Answer: Two months before I had done a PPR vaccine challenge experiment in Pirbright Isolation unit and from the eye swab of vaccinated goats I was able to revive the vaccine
virus on 8 days post vaccination. However I kept two naïve goats with these vaccinated animals to check the transmission and could not find any PPR specific antibody in these two animals on 28 days post-vaccination. May be the amount of vaccine virus excreted
through tears (eye swabs) are not sufficient to infect these naïve animals as we recovered these virus after second passage in many animals and 1st passage in few animals. In contrast the infected goats without vaccinenation excretes a large quantity
of virus and almost all eye swabs were positive for virus isolation.

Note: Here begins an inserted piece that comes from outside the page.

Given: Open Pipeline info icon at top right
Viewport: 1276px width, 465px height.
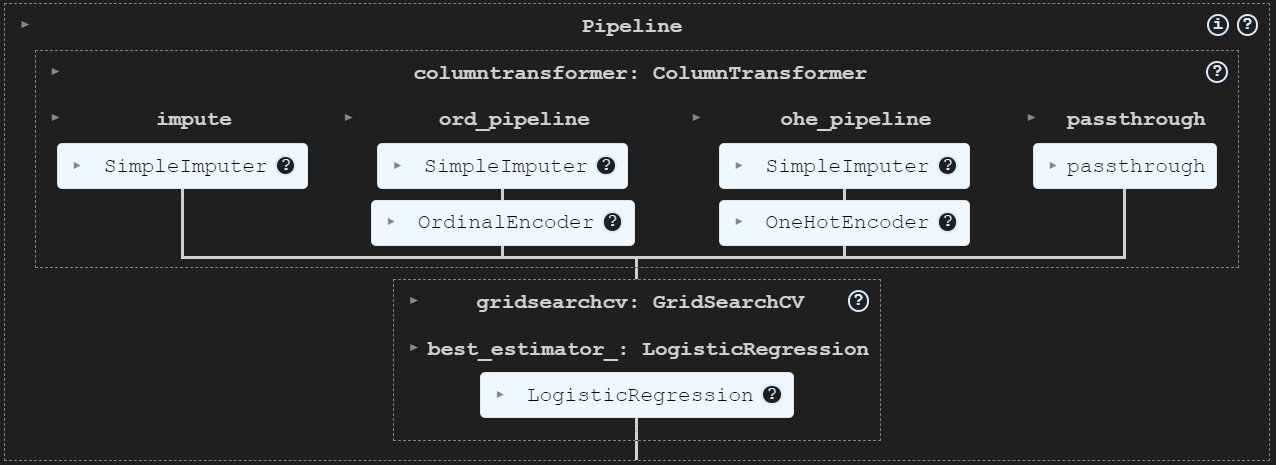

Therefore there is a chance that these infected unvaccinated goats may transmit virus to other naïve sheep, goats and cattle live together.
Best regards
Satya
From: Establishment of a PPR Global Research and Expertise Network
(PPR-GREN) [mailto:[log in to unmask]] On Behalf Of Paul Rossiter
Sent: 09 February 2014 18:15
To: [log in to unmask]
Subject: (1)Did PPR benefit from rinderpest eradication? (2). PPRV in cattle. Moderator's input
Dear Colleagues,
(1) Thanks to those of you who sent in answers to Dr Ithondeka’s question. I am not sure that we have fully answered it and, since one of my jobs as
moderator is to stimulate discussion or stir things up a bit, I am going to put my head on the block with a few thoughts on the subject.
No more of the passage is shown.